EXERCISE GOAL: Could you write out every entry exactly as it stands?

Saved entries:

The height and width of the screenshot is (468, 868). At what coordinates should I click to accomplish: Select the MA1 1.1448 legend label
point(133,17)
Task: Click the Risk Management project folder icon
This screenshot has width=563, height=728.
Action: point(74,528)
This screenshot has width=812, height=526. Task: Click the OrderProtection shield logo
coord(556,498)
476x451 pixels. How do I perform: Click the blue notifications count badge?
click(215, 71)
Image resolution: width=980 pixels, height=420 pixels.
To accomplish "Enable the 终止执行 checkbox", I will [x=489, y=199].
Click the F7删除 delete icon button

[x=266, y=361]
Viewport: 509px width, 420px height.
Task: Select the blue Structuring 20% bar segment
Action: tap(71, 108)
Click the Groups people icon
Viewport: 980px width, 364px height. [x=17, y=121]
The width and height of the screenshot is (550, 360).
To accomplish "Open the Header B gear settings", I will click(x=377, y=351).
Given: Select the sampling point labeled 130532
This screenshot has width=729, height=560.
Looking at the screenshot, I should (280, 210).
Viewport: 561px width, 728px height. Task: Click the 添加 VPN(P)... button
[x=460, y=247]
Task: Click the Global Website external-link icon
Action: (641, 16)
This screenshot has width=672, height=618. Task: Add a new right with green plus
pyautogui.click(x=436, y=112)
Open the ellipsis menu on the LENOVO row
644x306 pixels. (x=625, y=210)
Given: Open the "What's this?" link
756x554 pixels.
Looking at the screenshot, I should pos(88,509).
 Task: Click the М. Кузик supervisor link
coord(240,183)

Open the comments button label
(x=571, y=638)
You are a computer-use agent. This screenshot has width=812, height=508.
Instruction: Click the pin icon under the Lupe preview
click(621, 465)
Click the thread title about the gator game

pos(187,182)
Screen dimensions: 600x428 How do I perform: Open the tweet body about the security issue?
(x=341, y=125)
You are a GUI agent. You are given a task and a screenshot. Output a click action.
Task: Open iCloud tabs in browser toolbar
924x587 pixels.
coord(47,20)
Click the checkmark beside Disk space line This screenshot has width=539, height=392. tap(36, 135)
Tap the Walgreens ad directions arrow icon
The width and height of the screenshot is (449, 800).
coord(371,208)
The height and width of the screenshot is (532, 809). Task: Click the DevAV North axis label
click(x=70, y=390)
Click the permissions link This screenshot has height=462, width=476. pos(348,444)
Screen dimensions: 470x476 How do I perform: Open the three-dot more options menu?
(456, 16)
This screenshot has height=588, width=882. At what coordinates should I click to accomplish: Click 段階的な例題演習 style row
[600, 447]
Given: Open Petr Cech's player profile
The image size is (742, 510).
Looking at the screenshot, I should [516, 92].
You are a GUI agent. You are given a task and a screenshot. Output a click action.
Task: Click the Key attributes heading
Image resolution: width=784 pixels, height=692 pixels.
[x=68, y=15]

ANSWER SECTION:
The height and width of the screenshot is (468, 868). At what coordinates should I click to accomplish: Select the MA1 1.1448 legend label
point(133,17)
Task: Click the Risk Management project folder icon
This screenshot has width=563, height=728.
Action: point(74,528)
This screenshot has width=812, height=526. Task: Click the OrderProtection shield logo
coord(556,498)
476x451 pixels. How do I perform: Click the blue notifications count badge?
click(215, 71)
Image resolution: width=980 pixels, height=420 pixels.
To accomplish "Enable the 终止执行 checkbox", I will [x=489, y=199].
Click the F7删除 delete icon button

[x=266, y=361]
Viewport: 509px width, 420px height.
Task: Select the blue Structuring 20% bar segment
Action: tap(71, 108)
Click the Groups people icon
Viewport: 980px width, 364px height. [x=17, y=121]
The width and height of the screenshot is (550, 360).
To accomplish "Open the Header B gear settings", I will click(x=377, y=351).
Given: Select the sampling point labeled 130532
This screenshot has width=729, height=560.
Looking at the screenshot, I should (280, 210).
Viewport: 561px width, 728px height. Task: Click the 添加 VPN(P)... button
[x=460, y=247]
Task: Click the Global Website external-link icon
Action: (641, 16)
This screenshot has width=672, height=618. Task: Add a new right with green plus
pyautogui.click(x=436, y=112)
Open the ellipsis menu on the LENOVO row
644x306 pixels. (x=625, y=210)
Given: Open the "What's this?" link
756x554 pixels.
Looking at the screenshot, I should pos(88,509).
 Task: Click the М. Кузик supervisor link
coord(240,183)

Open the comments button label
(x=571, y=638)
You are a computer-use agent. This screenshot has width=812, height=508.
Instruction: Click the pin icon under the Lupe preview
click(621, 465)
Click the thread title about the gator game

pos(187,182)
Screen dimensions: 600x428 How do I perform: Open the tweet body about the security issue?
(x=341, y=125)
You are a GUI agent. You are given a task and a screenshot. Output a click action.
Task: Open iCloud tabs in browser toolbar
924x587 pixels.
coord(47,20)
Click the checkmark beside Disk space line This screenshot has width=539, height=392. tap(36, 135)
Tap the Walgreens ad directions arrow icon
The width and height of the screenshot is (449, 800).
coord(371,208)
The height and width of the screenshot is (532, 809). Task: Click the DevAV North axis label
click(x=70, y=390)
Click the permissions link This screenshot has height=462, width=476. pos(348,444)
Screen dimensions: 470x476 How do I perform: Open the three-dot more options menu?
(456, 16)
This screenshot has height=588, width=882. At what coordinates should I click to accomplish: Click 段階的な例題演習 style row
[600, 447]
Given: Open Petr Cech's player profile
The image size is (742, 510).
Looking at the screenshot, I should [516, 92].
You are a GUI agent. You are given a task and a screenshot. Output a click action.
Task: Click the Key attributes heading
Image resolution: width=784 pixels, height=692 pixels.
[x=68, y=15]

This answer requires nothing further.